▶ _OBJECTIVE_: Update the listing below by changing each occurrence of "At what coordinates should I click to accomplish" to "Where should I click to" and keeping everything else the same.

▶ _MATERIAL SHOWN_:
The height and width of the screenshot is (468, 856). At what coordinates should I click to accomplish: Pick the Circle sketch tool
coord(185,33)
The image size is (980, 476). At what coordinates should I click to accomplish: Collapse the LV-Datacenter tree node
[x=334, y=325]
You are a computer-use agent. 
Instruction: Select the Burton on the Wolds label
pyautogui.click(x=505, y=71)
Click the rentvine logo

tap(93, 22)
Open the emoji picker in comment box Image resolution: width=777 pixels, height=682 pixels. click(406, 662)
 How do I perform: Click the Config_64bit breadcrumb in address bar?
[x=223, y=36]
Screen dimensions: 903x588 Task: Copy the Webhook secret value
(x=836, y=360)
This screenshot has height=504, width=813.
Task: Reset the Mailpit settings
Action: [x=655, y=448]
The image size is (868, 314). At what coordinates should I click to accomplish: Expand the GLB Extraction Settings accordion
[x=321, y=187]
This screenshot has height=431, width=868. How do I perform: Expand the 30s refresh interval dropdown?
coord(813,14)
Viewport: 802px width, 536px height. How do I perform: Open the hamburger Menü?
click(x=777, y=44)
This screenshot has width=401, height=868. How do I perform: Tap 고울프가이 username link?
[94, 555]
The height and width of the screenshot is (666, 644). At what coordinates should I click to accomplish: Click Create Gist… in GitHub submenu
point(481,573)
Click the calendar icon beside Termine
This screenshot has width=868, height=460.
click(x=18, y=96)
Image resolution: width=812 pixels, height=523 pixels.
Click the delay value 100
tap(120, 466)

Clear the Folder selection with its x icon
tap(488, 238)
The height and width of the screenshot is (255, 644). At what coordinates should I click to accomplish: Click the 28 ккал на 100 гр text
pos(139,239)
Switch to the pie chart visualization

▶ _OUTPUT OF THE EXERCISE_:
The height and width of the screenshot is (468, 856). Where should I click to: Pick the Circle sketch tool
coord(185,33)
The image size is (980, 476). Where should I click to: Collapse the LV-Datacenter tree node
[x=334, y=325]
You are a computer-use agent. 
Instruction: Select the Burton on the Wolds label
pyautogui.click(x=505, y=71)
Click the rentvine logo

tap(93, 22)
Open the emoji picker in comment box Image resolution: width=777 pixels, height=682 pixels. click(406, 662)
 How do I perform: Click the Config_64bit breadcrumb in address bar?
[x=223, y=36]
Screen dimensions: 903x588 Task: Copy the Webhook secret value
(x=836, y=360)
This screenshot has height=504, width=813.
Task: Reset the Mailpit settings
Action: [x=655, y=448]
The image size is (868, 314). Where should I click to: Expand the GLB Extraction Settings accordion
[x=321, y=187]
This screenshot has height=431, width=868. How do I perform: Expand the 30s refresh interval dropdown?
coord(813,14)
Viewport: 802px width, 536px height. How do I perform: Open the hamburger Menü?
click(x=777, y=44)
This screenshot has width=401, height=868. How do I perform: Tap 고울프가이 username link?
[94, 555]
The height and width of the screenshot is (666, 644). Where should I click to: Click Create Gist… in GitHub submenu
point(481,573)
Click the calendar icon beside Termine
This screenshot has width=868, height=460.
click(x=18, y=96)
Image resolution: width=812 pixels, height=523 pixels.
Click the delay value 100
tap(120, 466)

Clear the Folder selection with its x icon
tap(488, 238)
The height and width of the screenshot is (255, 644). Where should I click to: Click the 28 ккал на 100 гр text
pos(139,239)
Switch to the pie chart visualization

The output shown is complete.